Sunday, February 15, 2009

NBA Dramatique: Scar, Scar, Can You Feel My Power?

It just hadn't worked. There were mistakes, maybe. Missteps. But now what to do?

The pale necromancer walked alone through his private quarters, reflecting on his past decisions. He thought back on the steps that had brought him to this point in time. He remembered his youth as a soldier, fighting along side the Super Hero. He felt the weight of rings upon his hand, reminding him of his once deadly sharp-shooting. He remembered being assimilated by the Machine when he was a little bit older, and he had foggy, dream-like memories of his cyborg life within that construct. When the Machine eventually purged him, he knew that there was not enough humanity left within him to fight as a soldier, but perhaps he could fight another way. Winning wars had lined his pockets well, and he could use that wealth to affect the war from beyond the battlefield. The once young sharp-shooter invested his money in an army, and began to study the ways of war as a scholar, not as a soldier.

Over the course of the next few years, the man watched as his investment paid off. The army had developed into a surprisingly potent force, and as their skills and abilities made them well-known, their fortunes increased. They were the People of the Sun, and their brilliance in action was matched only by the break-neck speed at which they executed those actions.

But there was one problem. The Machine.

Slow and plodding and mechanical, the Machine was the opposite of the People's army. The People of the Sun were free-flowing and creative and quick. They had an offensive efficiency that rained long-range bombs on their enemies with overwhelming frequency. There seemed no logic in the fact that they could not defeat the cyborgs, but in the final stretches of the war, some twist of luck would go against them, and the Machine would gleam triumphantly.

This was very troubling to the investor. It seemed to him as if the Machine continued to take from him, even after it had taken the last of his physical ability. The Machine had used him to help win a war then cast him aside, but would not allow him to enjoy post-purge success. The pale man was determined to change this, and went to the People of the Sun to leverage his investment.

In the course of his studies, the man had ventured into knowledge of the dark arts. He made it known to the other investors of the army that he knew unspeakable things and that he could use that knowledge to overcome the Machine. They were uncertain, but accepted, because they feared there was no other solution.

They were wrong. Tragically so.

The first act the necromancer performed once he was given the keys to the keep was a magical mass murder. He poisoned the soldiers to put them into a coma, using their sleeping bodies as a staging ritual.
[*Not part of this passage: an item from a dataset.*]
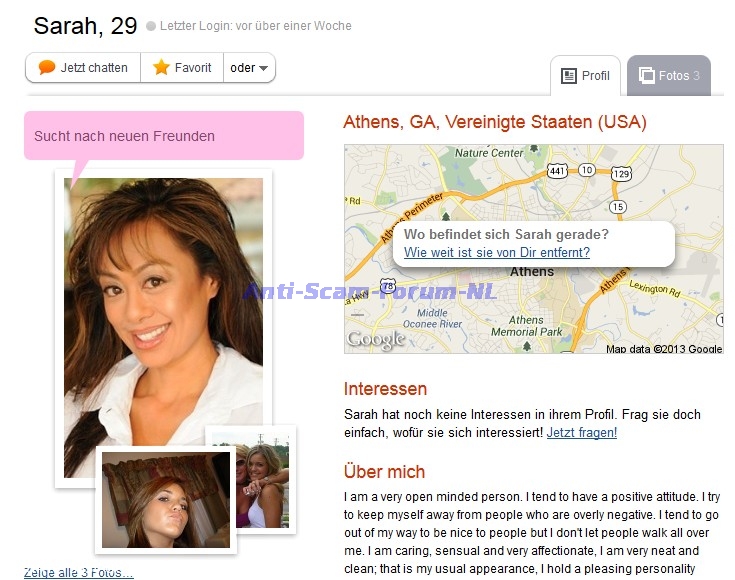Click the yellow Favorit star icon
The image size is (735, 580).
click(161, 67)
While they slept and dreamed, he sacrificed one of them to conjure a demon from Hell. The demon was monstrous and powerful, and his arrival sent such a psychic shockwave through the assembled men that they died instantly without ever again opening their living eyes. The demon then revived the army into undeath, and christened himself the Big Resurrection.
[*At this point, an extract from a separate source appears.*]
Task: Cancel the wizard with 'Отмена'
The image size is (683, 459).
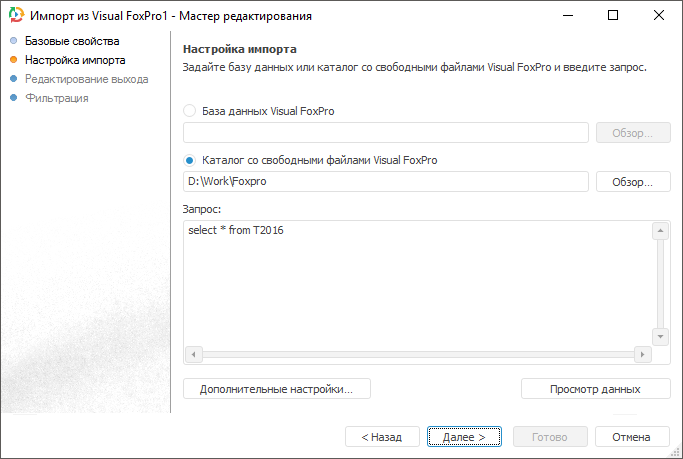Action: pyautogui.click(x=631, y=437)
The People of the Sun were at once changed forever, and renamed themselves the Followers of the Sun, for the light of day was something they were never going to see again. The arms dealer, D'Antoni, who had previously been the facilitator of their quick and deadly attack style, was uncomfortable with the dark conversion of these soldiers who had been his friends, and soon packed his bags and headed east. His departure came just days after the undead Followers had been put out of another war by the cyborgs of the Machine.

The necromancer had continued making changes to the army that dismantled the old, fast, rapid-attack force that had been so promising. They were slower. They were attacking less. They were not winning as much. He had been so certain that the changes he had made were going to be the right ones, but it was becoming clearer and clearer that he had been wrong.

A decision must be made. The necromancer was standing in the chamber that the Followers revelled in after the sun set. At the moment, they were corpses, scattered about the room in repose during the daylight hours. The Big Resurrection was a hulking mass of decay in the center of the room. Amare was gently decomposing at his piano, waiting for the moonlight to restore his un-life. Nash was flat on his back on the floor, arms behind his head, looking like he would come to life and start doing sit-ups.

In the necromancer's left hand was the nozzle of a spray gun, the hose of which ran to a tank on his back. The tank was filled with gasoline. Highly flammable gasoline. In the necromancer's right hand was a revolver, loaded with a single bullet. He slumped down onto a plush chair and looked around at his dead men. He looked at his left hand, then at his right. His left again, then his right.

Something had to be done. But he could not decide which trigger to pull.